This is an Open Access article distributed under the terms of the Creative Commons Attribution Non-Commercial License (http://creativecommons.org/licenses/by-nc/2.5/uk/) which permits unrestricted non-commercial use, distribution, and reproduction in any medium, provided the original work is properly cited.
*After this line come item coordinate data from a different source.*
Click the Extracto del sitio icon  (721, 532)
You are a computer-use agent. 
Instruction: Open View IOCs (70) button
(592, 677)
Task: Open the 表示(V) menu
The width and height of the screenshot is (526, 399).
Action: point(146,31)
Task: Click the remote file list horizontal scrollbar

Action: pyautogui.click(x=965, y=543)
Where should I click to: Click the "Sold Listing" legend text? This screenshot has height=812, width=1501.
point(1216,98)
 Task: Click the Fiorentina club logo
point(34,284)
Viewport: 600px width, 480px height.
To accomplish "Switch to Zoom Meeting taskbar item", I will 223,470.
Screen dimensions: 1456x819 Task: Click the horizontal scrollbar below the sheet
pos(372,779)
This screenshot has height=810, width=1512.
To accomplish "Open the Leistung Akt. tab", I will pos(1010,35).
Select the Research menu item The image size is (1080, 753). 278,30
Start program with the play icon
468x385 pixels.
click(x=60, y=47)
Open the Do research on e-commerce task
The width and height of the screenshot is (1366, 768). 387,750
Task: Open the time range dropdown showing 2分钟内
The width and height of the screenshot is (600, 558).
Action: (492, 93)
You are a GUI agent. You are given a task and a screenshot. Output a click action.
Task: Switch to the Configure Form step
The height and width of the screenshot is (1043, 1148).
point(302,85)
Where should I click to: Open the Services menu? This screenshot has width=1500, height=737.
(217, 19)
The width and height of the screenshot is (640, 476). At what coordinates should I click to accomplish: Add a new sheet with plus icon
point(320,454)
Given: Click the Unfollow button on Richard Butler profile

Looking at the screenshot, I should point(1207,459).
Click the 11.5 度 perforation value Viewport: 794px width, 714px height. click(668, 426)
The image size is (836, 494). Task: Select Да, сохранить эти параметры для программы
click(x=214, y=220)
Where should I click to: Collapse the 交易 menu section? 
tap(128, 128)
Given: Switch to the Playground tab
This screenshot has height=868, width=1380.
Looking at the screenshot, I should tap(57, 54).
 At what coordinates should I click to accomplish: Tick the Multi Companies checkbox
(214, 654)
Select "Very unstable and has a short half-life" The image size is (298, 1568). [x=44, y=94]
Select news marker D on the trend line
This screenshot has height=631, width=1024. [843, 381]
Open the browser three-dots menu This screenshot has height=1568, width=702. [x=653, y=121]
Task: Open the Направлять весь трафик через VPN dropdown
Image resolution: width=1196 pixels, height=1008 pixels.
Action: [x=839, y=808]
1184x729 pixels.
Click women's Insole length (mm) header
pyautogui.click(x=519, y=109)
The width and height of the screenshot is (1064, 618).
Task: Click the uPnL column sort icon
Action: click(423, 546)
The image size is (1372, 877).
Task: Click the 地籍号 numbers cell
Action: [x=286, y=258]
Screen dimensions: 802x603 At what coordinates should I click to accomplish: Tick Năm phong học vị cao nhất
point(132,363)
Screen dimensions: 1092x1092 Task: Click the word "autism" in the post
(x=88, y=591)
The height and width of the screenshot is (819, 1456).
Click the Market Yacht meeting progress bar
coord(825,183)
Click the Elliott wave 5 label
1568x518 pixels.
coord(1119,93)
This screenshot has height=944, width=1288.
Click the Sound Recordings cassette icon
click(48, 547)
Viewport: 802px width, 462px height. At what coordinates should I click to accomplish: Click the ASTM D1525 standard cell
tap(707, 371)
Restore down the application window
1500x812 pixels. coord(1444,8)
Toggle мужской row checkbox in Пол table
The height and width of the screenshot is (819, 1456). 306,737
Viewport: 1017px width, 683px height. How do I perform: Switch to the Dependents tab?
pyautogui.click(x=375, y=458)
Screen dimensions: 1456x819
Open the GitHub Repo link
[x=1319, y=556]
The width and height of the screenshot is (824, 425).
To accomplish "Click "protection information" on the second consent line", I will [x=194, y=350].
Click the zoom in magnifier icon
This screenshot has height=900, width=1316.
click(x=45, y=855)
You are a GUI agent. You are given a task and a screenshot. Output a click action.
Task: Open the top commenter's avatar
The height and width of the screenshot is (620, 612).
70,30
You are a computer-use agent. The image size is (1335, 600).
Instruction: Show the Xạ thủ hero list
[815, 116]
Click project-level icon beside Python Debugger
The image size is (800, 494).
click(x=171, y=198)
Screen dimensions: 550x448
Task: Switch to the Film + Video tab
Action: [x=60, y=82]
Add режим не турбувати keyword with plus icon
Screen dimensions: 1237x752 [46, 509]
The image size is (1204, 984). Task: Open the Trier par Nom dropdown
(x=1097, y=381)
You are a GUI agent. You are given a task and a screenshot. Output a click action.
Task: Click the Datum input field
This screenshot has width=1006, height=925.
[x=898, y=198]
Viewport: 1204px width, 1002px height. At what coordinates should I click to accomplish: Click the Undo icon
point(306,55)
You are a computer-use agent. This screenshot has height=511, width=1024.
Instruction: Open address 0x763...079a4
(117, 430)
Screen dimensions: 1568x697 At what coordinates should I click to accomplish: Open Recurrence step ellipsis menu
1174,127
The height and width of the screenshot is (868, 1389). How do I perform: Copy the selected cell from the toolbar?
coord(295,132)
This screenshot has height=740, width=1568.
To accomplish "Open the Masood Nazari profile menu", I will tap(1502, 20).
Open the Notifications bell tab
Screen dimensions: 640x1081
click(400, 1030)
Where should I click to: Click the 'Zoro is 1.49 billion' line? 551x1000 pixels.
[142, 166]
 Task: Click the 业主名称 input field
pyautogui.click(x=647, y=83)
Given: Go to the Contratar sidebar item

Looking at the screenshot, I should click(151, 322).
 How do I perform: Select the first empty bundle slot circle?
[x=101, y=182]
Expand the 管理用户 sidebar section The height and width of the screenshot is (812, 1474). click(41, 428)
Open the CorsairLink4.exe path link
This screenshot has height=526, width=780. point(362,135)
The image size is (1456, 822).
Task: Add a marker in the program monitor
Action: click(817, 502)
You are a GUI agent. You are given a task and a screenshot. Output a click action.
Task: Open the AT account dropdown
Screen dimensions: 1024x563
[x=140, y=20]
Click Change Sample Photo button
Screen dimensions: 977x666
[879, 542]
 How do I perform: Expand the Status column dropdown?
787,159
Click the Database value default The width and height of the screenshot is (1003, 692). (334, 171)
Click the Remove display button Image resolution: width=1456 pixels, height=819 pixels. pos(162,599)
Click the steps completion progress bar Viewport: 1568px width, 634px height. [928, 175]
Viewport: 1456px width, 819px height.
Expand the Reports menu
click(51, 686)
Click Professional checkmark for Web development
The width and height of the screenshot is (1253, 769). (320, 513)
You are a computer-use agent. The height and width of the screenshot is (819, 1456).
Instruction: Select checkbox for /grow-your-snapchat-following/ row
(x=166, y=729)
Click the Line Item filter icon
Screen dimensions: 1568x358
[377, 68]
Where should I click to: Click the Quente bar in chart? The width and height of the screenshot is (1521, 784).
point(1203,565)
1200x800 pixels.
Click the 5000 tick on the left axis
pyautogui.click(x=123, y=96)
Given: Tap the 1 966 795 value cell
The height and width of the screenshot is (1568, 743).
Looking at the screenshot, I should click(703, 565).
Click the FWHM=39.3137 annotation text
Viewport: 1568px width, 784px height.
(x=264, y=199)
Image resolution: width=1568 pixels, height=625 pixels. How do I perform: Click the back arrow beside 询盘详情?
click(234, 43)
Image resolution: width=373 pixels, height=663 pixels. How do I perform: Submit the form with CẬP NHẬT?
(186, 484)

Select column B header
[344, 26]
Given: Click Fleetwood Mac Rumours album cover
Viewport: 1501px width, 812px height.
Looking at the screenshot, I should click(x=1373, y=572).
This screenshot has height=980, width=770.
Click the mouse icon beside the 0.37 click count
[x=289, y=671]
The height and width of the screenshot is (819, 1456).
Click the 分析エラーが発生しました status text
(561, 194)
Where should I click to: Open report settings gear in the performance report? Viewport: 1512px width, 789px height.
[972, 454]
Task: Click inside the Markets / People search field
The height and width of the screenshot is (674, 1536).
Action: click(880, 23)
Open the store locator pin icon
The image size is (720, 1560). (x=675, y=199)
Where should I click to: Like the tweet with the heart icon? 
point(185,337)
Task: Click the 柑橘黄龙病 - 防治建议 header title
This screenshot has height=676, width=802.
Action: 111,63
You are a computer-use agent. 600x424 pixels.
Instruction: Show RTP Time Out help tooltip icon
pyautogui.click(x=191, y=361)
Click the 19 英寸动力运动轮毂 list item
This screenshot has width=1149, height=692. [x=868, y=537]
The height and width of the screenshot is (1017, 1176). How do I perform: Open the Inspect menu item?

Ethanolic Extract of Propolis Augments TRAIL-Induced Apoptotic Death in Prostate Cancer Cells

Ewelina Szliszka1, Zenon P. Czuba1, Joanna Bronikowska1, Anna Mertas1, Andrzej Paradysz2 and Wojciech Krol1

1Chair and Department of Microbiology and Immunology, Jordana 19, 41808 Zabrze and 2Chair and Department of Urology, 3-go Maja 13, 41 800 Zabrze, Medical University of Silesia in Katowice, Poland

Prostate cancer is a commonly diagnosed cancer in men. The ethanolic extract of propolis (EEP) and its phenolic compounds possess immunomodulatory, chemopreventive and antitumor effects. Tumor necrosis factor-related apoptosis-inducing ligand (TRAIL/APO2L) is a naturally occurring anticancer agent that preferentially induces apoptosis in cancer cells and is not toxic to normal cells. We examined the cytotoxic and apoptotic effects of EEP and phenolic compounds isolated from propolis in combination with TRAIL on two prostate cancer cell lines, hormone-sensitivity LNCaP and hormone-refractory DU145. The cytotoxicity was evaluated by MTT and LDH assays. The apoptosis was determined using flow cytometry with annexin V-FITC/propidium iodide. The prostate cancer cell lines were proved to be resistant to TRAIL-induced apoptosis. Our study demonstrated that EEP and its components significantly sensitize to TRAIL-induced death in prostate cancer cells. The percentage of the apoptotic cells after cotreatment with 50 µg ml–1 EEP and 100 ng ml–1 TRAIL increased to 74.9 ± 0.7% for LNCaP and 57.4 ± 0.7% for DU145 cells. The strongest cytotoxic effect on LNCaP cells was exhibited by apigenin, kaempferid, galangin and caffeic acid phenylethyl ester (CAPE) in combination with TRAIL (53.51 ± 0.68 – 66.06 ± 0.62% death cells). In this work, we showed that EEP markedly augmented TRAIL-mediated apoptosis in prostate cancer cells and suggested the significant role of propolis in chemoprevention of prostate cancer.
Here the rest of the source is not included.